Stored records |
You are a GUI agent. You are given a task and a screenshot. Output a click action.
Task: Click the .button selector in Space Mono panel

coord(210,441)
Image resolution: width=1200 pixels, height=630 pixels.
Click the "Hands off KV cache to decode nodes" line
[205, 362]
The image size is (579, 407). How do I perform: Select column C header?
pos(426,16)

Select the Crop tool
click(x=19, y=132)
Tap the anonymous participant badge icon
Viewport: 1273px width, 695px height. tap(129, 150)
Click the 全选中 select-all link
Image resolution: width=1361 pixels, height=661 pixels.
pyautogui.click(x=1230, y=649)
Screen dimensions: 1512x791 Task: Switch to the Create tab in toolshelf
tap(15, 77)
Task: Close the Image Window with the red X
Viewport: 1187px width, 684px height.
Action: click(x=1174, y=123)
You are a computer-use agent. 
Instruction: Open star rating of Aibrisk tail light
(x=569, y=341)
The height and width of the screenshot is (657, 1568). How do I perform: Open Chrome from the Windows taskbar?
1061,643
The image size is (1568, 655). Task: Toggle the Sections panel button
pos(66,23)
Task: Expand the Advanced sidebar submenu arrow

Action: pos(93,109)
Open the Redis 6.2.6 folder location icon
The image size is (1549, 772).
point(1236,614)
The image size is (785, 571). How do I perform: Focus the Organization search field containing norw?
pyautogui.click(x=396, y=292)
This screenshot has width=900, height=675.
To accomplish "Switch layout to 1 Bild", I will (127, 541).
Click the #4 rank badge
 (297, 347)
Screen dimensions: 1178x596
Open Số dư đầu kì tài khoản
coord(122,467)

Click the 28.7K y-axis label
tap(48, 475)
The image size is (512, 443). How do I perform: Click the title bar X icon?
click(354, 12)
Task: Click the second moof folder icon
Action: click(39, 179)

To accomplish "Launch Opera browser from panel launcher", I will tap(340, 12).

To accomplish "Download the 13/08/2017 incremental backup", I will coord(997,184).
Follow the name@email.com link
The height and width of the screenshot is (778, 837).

What to work on |
Check each line of the records for the string "agent" and copy those that have it.

Solution to this problem |
You are a GUI agent. You are given a task and a screenshot. Output a click action.
You are a computer-use agent. 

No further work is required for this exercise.